Nebula Graph source code interpretation series Vol.04 implementation of Optimizer based on RBO

In the previous article, we described how an execution plan is generated. This time, let's see that the generated execution plan is optimized by Optimizer.

summary

Optimizer, as its name suggests, is a component used to optimize execution plans. Database optimizers are usually divided into two types: rule-based optimizer (RBO) and Cost-based optimizer (CBO). The former optimizes completely based on preset optimization rules, and the matching conditions and optimization results are relatively fixed; The latter will calculate the execution costs of different execution plans according to the collected data statistics, and try to select the execution plan with the lowest cost.

At present, the main implementation of Nebula Graph is RBO, so this paper also focuses on the RBO implementation in Nebula Graph.

Source location

The source code implementation of the optimizer is under the src/optimizer directory, and the file structure is as follows:

.
├── CMakeLists.txt
├── OptContext.cpp
├── OptContext.h
├── OptGroup.cpp
├── OptGroup.h
├── Optimizer.cpp
├── Optimizer.h
├── OptimizerUtils.cpp
├── OptimizerUtils.h
├── OptRule.cpp
├── OptRule.h
├── rule
│   ├── CombineFilterRule.cpp
│   ├── CombineFilterRule.h
│   ├── EdgeIndexFullScanRule.cpp
│   ├── EdgeIndexFullScanRule.h
|    ....
|
└── test
    ├── CMakeLists.txt
    ├── IndexBoundValueTest.cpp
    └── IndexScanRuleTest.cpp

The test directory is the test directory, the rule directory is the preset rule set, and other source files are the specific implementation of the optimizer.

The entry of the optimizer optimized query is in the src/service/QueryInstance.cpp file, as shown below:

Status QueryInstance::validateAndOptimize() {
    auto *rctx = qctx()->rctx();
    VLOG(1) << "Parsing query: " << rctx->query();
    auto result = GQLParser(qctx()).parse(rctx->query());
    NG_RETURN_IF_ERROR(result);
    sentence_ = std::move(result).value();

    NG_RETURN_IF_ERROR(Validator::validate(sentence_.get(), qctx()));
    NG_RETURN_IF_ERROR(findBestPlan());

    return Status::OK();
}

The findBestPlan function calls the optimizer to optimize and return a new optimized execution plan.

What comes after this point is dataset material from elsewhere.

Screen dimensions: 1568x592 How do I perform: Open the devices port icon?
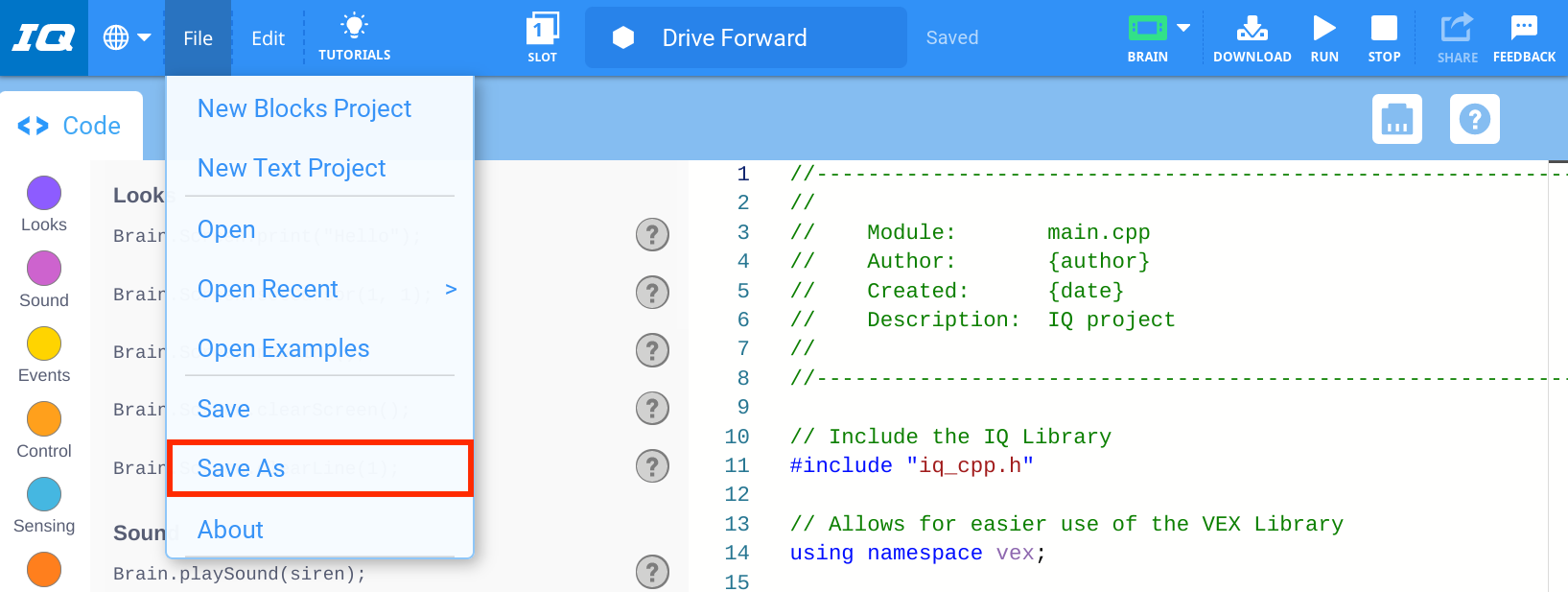(x=1396, y=119)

Brief description of optimization process

From the perspective of topology, the execution plan currently designed by Nebula Graph is a directed acyclic graph, which is organized by each node pointing to its dependent nodes. Theoretically, each node can specify the results of any node as input, but it is meaningless to use the results of a node that has not been executed, Therefore, when generating an execution plan, it is restricted to use only the nodes that have been executed as input. At the same time, the execution plan also executes special nodes such as loops and conditional branches. As shown in Figure 1, the execution plan is generated by the query statement GO 2 STEPS FROM 'Tim Duncan' OVER like.

Figure 1

At present, the main function of the optimizer is to match in the execution plan according to the preset mode. If the matching is successful, call the corresponding conversion function to convert the matched part of the execution plan according to the preset rules. For example, the execution plan in the form of GetNeighbor → limit is converted into the GetNeighbor operator pushed down by limit to realize the operator push down optimization.

Concrete implementation

First, the optimizer does not directly operate on the execution plan, but first converts the execution plan into OptGroup and OptGroupNode. OptGroup represents a single optimization group (usually one or more equivalent operators). OptGroupNode represents an independent operator and pointers to dependencies and branches. That is, OptGroupNode retains the topology of the execution plan. The reason for such a structure transformation is to abstract the topology of the execution plan, shield some unnecessary execution details (such as loops and conditional branches), and easily save some rule matching contexts in the new structure.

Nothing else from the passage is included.